In 1927, territorial titles were introduced into the Australian Army and the battalion adopted the title of the "East Melbourne Regiment". At this time, the battalion was afforded the motto Nulli Secundus. In 1929, following the election of the Scullin Labor government, the compulsory training scheme was suspended altogether as it was decided to maintain the part-time military force on a volunteer-only basis. In order to reflect the change, the Citizen Forces was renamed the "Militia" at this time. The end of compulsory training and the fiscal austerity that followed with the economic downturn of the Great Depression meant that the manpower available to many Militia units at this time dropped well below their authorised establishments and as a result the decision was made to amalgamate a number of units. Subsequently, the 29th Battalion was amalgamated with the 22nd in 1930, forming the 29th/22nd Battalion, although they were later split again in August 1939 and the 29th re-raised in its own right.

===Second World War and beyond===
Following the outbreak of the Second World War, the Australian government decided to raise an all-volunteer force for service overseas due to the provisions of the Defence Act (1903), which precluded compelling the Militia to serve outside of Australian territory. This force was known as the Second Australian Imperial Force (2nd AIF).
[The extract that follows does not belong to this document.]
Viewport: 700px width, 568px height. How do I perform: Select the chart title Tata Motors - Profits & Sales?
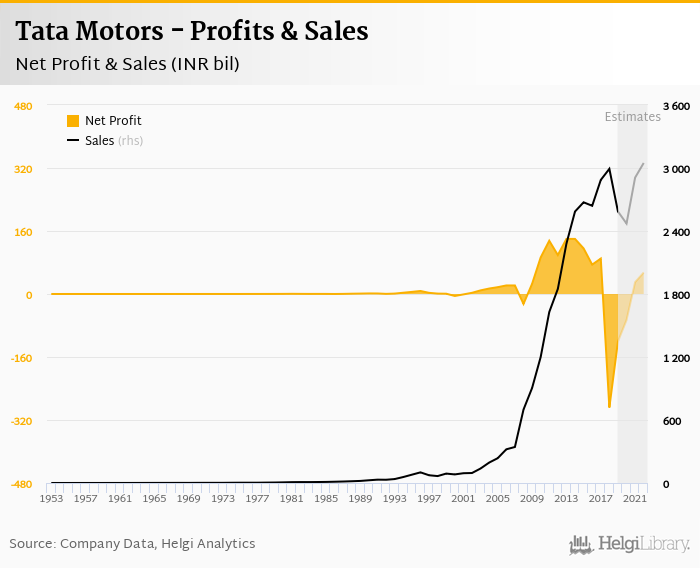pos(192,32)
Although the 2nd AIF would be raised upon a cadre of trained officers and non-commissioned officers drawn from the Militia, the Militia's main role at this time was to provide training to the men called up as part of the compulsory training scheme that was readopted in early 1940. Throughout 1940–41 the battalion undertook a number of short periods of continuous training, however, following the Japanese bombing of Pearl Harbor and invasion of Malaya in December 1941, it was mobilised for war service.

In March 1942, the 4th Brigade was sent to Queensland to undertake garrison duties and man defences along the coast to defend against a possible Japanese invasion. By mid-1942, however, due to manpower shortages that occurred in the Australian economy as a result of over mobilisation of its military forces, the Australian government decided to disband a number of Militia units in order to release their personnel back into the civilian workforce. As a result of this decision, in August 1942, the 29th Battalion was amalgamated with the 46th Battalion to form the 29th/46th Battalion. This unit went on to serve overseas in New Guinea and on New Britain. After the war, following the demobilisation of the wartime Army, Australia's part-time military was re-formed in 1948, but the 29th Battalion was not re-raised at the time. In 1961, although the battalion was in a state of suspended animation, it was entrusted with the four battle honours awarded to the 2/29th Battalion for its service in Malaya during World War II and the three earned by the 29th/46th Battalion.

==Battle honours==
The 29th Battalion received the following battle honours (including those inherited from the 2/29th):
- First World War: Somme 1916, '18; Bapaume 1917; Bullecourt, Ypres 1917; Menin Road; Polygon Wood; Poelcappelle; Passchendaele; Ancre 1918; Amiens; Albert 1918; Mont St Quentin; Hindenburg Line; St. Quentin Canal; France and Flanders 1916–18; Egypt 1915–16.
- Second World War: Malaya 1941–42, Johore, The Muar, Singapore Island, South West Pacific 1944–45, Liberation of Australian New Guinea, Gusika–Fortification Point.

==Alliances==
- United Kingdom – The Worcestershire Regiment.